Configured in config/ekf.yaml using the robot_localization package.

  • Fuses /odom (dead-wheel odometry) with /imu/data (angular rate) when using the IMU variant
  • Without IMU, fuses odometry only for smoothing
  • Output: /odometry/filtered at 50 Hz
  • Publishes the odom → base_link transform

Navigation Stack

The navigation stack uses the pre-built map at maps/new_save_map.yaml.

AMCL (window 10):

  • Launched via nav2_bringup localization_launch.py
  • Uses likelihood_field laser model with up to 2000 particles
  • Initial pose hardcoded in config/nav2_params.yaml: x=25.45, y=2.21, θ=0.0 (approximately the SENIOR_DESIGN area, the usual development starting position)
  • After deployment at the docking station, update the initial pose to match the docking station pose in the waypoints

Nav2 (window 13):

  • Launched via nav2_bringup navigation_launch.py
  • DWA local planner with costmaps (obstacle inflation radius tuned for SAGE's footprint)
  • Behavior server with recovery plugins: spin, back-up, clear costmap
  • Reverse driving disabled (robot always moves forward)

Nav2 and AMCL must be started after the robot_state_publisher and serial bridge are running, so that TF frames and odometry are available.


8. Navigation: Maps & Waypoints

Map Files

The active map of Gellersen Engineering's first floor is:

  • maps/new_save_map.pgm — Grayscale occupancy grid image
  • maps/new_save_map.yaml — Metadata (resolution, origin)

The map was built using SLAM Toolbox (online async mode) while manually teleoperating SAGE at very low speed (0.1 m/s) through the building.

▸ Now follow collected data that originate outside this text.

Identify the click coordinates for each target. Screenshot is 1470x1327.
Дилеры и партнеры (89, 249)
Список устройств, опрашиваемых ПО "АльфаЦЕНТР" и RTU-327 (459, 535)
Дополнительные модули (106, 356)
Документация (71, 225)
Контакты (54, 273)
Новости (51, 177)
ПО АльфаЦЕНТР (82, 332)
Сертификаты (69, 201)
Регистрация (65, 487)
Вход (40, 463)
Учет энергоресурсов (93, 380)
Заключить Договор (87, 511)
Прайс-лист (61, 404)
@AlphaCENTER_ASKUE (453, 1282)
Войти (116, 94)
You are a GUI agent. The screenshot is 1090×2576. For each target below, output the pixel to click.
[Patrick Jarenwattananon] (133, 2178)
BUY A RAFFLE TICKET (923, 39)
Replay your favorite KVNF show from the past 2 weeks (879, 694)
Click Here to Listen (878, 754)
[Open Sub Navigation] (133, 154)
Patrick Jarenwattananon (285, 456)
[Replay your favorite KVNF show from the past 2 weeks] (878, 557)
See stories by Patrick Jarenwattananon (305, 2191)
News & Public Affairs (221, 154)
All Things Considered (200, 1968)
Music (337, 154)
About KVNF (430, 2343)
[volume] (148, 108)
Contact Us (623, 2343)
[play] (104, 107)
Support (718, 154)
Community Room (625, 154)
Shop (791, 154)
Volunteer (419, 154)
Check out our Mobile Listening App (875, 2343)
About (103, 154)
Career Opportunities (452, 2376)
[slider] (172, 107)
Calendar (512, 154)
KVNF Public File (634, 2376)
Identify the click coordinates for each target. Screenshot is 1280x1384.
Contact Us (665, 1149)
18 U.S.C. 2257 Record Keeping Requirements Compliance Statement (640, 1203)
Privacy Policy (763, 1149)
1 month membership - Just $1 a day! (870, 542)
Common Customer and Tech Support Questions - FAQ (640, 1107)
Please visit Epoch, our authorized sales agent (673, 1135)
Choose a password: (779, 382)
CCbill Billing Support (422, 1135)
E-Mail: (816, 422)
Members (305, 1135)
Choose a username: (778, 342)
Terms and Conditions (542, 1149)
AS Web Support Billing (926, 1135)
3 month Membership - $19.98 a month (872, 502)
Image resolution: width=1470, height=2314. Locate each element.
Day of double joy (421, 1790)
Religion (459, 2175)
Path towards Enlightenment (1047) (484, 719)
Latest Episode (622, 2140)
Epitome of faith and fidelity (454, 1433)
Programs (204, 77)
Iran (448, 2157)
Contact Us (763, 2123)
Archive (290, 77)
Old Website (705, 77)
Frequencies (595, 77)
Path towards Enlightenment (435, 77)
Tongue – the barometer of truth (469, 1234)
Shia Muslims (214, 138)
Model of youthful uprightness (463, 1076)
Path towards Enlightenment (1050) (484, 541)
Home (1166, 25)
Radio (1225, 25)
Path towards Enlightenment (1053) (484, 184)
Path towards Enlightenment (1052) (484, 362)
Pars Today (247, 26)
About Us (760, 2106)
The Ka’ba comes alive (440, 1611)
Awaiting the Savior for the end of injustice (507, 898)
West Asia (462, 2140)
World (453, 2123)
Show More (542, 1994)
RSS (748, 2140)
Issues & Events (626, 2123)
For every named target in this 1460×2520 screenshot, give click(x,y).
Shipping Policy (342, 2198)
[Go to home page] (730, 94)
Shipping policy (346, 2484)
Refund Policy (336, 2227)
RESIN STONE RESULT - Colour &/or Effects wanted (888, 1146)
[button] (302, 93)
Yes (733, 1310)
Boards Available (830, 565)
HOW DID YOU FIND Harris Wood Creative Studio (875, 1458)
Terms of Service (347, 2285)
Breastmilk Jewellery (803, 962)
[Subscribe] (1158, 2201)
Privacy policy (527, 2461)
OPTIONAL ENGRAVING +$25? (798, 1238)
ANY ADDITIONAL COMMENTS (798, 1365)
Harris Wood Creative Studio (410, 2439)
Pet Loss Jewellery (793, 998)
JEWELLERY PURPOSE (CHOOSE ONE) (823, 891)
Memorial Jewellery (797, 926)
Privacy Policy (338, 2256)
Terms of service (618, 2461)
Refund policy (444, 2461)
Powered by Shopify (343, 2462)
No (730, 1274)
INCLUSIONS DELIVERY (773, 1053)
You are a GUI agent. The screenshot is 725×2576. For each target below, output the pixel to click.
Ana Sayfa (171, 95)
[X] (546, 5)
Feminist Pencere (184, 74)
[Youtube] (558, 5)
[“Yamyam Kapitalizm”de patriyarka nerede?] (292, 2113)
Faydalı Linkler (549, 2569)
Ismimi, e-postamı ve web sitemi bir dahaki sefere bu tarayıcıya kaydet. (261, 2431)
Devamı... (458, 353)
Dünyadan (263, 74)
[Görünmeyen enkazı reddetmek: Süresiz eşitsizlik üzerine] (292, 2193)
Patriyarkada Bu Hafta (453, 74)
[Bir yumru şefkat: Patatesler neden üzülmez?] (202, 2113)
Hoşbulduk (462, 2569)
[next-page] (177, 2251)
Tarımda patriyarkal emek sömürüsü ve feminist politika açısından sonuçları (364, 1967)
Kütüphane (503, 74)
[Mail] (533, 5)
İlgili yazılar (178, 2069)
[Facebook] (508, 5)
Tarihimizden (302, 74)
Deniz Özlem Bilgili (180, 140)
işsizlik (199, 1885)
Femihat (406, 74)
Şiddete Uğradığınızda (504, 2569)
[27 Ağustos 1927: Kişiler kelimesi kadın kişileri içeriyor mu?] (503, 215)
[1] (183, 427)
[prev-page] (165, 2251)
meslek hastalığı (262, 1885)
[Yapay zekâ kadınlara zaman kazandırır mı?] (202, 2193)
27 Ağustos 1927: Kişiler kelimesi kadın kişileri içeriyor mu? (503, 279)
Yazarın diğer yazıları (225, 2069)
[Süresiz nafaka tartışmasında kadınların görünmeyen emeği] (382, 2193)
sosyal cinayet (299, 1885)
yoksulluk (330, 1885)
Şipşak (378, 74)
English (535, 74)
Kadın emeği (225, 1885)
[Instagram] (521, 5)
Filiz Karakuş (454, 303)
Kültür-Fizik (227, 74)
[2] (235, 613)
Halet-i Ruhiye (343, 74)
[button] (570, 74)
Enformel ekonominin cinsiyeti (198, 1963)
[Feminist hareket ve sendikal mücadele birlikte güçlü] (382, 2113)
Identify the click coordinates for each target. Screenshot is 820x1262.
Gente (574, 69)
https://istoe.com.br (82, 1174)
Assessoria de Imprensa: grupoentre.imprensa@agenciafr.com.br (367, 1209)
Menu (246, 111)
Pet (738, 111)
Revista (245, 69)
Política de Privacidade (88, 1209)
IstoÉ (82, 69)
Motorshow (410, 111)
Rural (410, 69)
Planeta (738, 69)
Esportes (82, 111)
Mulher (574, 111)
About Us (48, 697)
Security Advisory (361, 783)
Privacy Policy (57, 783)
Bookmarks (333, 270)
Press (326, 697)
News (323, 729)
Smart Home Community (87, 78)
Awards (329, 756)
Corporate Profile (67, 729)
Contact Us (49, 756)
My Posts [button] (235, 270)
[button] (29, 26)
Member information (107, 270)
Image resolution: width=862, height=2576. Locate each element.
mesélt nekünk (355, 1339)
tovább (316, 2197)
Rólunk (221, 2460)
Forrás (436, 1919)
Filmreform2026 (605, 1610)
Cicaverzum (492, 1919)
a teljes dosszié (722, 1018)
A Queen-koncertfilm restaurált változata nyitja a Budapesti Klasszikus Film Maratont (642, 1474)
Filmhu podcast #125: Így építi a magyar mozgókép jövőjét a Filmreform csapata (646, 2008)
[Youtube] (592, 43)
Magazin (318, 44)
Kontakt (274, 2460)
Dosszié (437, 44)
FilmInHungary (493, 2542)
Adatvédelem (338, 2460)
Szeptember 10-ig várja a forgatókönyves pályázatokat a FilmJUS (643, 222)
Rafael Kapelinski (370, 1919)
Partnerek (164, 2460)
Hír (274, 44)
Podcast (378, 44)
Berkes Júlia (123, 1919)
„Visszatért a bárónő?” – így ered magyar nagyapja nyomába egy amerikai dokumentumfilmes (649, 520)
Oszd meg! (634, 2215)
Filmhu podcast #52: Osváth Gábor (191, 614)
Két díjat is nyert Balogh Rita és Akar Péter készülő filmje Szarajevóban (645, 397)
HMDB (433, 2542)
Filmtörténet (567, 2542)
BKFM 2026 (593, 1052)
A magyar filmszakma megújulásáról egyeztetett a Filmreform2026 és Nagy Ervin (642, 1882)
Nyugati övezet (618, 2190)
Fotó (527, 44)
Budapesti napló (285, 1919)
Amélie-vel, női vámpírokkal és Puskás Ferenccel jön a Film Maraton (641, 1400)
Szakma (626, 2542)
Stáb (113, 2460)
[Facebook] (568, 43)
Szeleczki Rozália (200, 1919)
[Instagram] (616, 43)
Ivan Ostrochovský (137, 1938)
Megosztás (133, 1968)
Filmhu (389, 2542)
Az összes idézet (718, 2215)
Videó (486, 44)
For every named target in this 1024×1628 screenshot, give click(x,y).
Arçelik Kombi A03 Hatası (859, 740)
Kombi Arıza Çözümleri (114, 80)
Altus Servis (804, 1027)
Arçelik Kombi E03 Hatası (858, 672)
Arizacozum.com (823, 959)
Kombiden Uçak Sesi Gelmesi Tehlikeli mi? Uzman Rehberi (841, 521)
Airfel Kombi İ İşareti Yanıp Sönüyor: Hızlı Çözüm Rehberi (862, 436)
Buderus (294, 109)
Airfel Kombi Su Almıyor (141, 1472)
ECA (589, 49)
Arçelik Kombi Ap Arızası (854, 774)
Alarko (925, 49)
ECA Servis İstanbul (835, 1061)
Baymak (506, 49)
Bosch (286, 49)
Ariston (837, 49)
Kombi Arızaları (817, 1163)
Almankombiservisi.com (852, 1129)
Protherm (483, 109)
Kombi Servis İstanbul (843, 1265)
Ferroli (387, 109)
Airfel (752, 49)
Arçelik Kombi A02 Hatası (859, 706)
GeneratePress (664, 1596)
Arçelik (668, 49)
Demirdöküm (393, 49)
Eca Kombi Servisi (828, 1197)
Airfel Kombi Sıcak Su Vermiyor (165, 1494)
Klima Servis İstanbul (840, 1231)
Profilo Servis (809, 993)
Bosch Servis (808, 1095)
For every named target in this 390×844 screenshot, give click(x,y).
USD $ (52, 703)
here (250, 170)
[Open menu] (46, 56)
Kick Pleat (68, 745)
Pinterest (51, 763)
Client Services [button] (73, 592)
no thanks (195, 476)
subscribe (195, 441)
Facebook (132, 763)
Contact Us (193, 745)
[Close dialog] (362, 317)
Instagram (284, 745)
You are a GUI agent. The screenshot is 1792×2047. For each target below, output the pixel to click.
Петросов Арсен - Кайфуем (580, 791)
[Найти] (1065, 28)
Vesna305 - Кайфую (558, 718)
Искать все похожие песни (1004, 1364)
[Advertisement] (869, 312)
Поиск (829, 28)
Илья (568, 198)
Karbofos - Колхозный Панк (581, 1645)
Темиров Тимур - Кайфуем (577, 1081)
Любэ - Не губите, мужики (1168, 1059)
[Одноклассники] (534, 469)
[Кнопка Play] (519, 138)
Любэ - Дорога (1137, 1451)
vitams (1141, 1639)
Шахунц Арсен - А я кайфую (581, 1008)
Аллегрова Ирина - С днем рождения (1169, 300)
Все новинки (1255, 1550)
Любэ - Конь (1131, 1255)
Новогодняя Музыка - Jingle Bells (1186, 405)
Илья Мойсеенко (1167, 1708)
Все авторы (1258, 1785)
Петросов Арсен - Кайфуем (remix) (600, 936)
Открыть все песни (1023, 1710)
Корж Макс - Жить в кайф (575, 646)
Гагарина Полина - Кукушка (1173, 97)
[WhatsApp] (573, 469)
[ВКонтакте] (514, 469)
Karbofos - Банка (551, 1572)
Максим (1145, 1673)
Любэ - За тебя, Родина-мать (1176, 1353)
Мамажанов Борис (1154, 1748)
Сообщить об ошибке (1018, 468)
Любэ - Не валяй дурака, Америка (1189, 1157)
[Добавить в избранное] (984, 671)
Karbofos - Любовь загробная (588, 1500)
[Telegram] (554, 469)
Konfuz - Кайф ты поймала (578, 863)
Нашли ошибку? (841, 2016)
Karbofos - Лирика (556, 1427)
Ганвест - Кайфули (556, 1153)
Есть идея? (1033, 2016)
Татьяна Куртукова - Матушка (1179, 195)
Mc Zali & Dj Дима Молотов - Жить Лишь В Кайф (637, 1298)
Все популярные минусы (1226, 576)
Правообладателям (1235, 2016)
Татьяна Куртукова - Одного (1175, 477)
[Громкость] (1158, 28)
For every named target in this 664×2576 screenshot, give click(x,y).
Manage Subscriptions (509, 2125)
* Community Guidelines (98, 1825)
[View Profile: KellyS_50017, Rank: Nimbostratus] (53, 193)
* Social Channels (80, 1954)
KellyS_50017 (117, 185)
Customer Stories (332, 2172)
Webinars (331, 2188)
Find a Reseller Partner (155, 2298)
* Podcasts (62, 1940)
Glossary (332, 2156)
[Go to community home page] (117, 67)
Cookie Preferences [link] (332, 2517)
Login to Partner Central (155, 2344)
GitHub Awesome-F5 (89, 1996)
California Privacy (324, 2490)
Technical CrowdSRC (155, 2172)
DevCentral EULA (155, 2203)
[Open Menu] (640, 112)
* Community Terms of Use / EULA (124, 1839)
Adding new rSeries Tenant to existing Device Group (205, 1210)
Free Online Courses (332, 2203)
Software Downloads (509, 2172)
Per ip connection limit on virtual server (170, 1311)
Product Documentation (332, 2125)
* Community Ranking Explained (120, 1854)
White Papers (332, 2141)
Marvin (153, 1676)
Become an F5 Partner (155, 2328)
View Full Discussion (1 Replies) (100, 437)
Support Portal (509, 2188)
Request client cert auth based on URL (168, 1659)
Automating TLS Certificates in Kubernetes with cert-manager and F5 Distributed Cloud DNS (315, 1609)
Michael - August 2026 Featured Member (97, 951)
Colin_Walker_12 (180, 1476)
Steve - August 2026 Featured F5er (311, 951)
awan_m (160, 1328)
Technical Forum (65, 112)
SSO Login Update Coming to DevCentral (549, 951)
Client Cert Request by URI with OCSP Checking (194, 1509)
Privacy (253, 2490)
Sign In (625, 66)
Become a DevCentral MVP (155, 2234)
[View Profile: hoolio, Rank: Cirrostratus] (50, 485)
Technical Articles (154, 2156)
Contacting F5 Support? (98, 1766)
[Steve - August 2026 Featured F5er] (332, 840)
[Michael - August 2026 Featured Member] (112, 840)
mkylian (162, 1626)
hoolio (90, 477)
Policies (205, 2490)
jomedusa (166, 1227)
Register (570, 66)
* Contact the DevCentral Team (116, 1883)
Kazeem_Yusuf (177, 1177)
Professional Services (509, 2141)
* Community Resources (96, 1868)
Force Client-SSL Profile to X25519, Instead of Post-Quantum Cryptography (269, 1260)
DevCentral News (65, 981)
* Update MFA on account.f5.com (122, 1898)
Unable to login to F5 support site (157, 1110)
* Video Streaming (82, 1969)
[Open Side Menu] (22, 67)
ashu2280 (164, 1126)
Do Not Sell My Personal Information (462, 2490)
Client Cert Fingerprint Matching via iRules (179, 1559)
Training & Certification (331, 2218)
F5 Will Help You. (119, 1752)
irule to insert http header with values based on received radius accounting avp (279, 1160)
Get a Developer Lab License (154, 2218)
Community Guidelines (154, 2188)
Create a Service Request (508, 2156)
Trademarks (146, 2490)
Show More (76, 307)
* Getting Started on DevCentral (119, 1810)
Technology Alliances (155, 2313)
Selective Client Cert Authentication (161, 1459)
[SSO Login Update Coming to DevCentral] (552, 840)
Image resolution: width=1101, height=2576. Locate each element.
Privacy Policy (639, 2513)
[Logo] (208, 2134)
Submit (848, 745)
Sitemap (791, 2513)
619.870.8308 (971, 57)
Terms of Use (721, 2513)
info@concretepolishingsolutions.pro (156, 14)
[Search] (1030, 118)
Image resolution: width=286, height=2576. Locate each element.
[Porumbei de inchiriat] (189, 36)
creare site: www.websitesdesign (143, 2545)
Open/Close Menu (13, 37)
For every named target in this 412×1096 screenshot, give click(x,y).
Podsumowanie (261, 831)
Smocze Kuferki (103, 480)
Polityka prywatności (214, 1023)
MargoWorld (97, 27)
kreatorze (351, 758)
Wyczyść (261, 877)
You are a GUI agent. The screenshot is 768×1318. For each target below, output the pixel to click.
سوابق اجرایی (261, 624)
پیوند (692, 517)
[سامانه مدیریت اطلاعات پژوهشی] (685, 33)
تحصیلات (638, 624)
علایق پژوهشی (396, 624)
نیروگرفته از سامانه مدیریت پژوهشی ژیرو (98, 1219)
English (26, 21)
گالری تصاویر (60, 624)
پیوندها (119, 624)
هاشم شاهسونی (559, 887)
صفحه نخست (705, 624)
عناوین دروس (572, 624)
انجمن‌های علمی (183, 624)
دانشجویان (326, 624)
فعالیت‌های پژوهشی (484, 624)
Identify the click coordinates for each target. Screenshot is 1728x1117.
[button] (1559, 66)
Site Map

Use slam_robot.sh to rebuild the map if needed.

Waypoints

Waypoints are defined in two places that must be kept in sync:

  • maps/new_waypoints.yaml — Poses used by Nav2 (position + quaternion orientation in the map frame)
  • speech/waypoints.py — Same poses plus human-readable descriptions used by the LLM
Waypoint Key Description
BIO_ENG_LAB Bioengineering student project space
SENIOR_DESIGN Senior design collaboration space (also the default starting pose)
GUELLY_DELLY Engineering student café (breakfast/lunch)
MANUFACTURING_LAB Manufacturing and fabrication lab
3D_PRINTING_LAB 3D printing and fabrication lab
CLEAN_ROOM Controlled environment for sensitive fabrication
ECE_LAB_1 ECE lab with workbenches and tools
ECE_LAB_2 Second ECE lab
MECHATRONICS_LAB Mechatronics projects and research
VALPO_ROBOTICS Valpo Robotics student space
HESSE_CENTER Tutoring and study center
BATHROOMS Nearest restroom facilities
MATERIALS_TESTING_LAB Materials science testing space
HEAT_POWER_LAB Thermodynamics and heat transfer lab
TRANSPORTATION_LAB Transportation engineering projects
DOCKING_STATION Robot charging/docking location

Adding or Updating a Waypoint

  1. Teleoperate SAGE to the desired location.
  2. Use RViz2 or ros2 topic echo /amcl_pose to read the current pose.
  3. Add the pose to maps/new_waypoints.yaml.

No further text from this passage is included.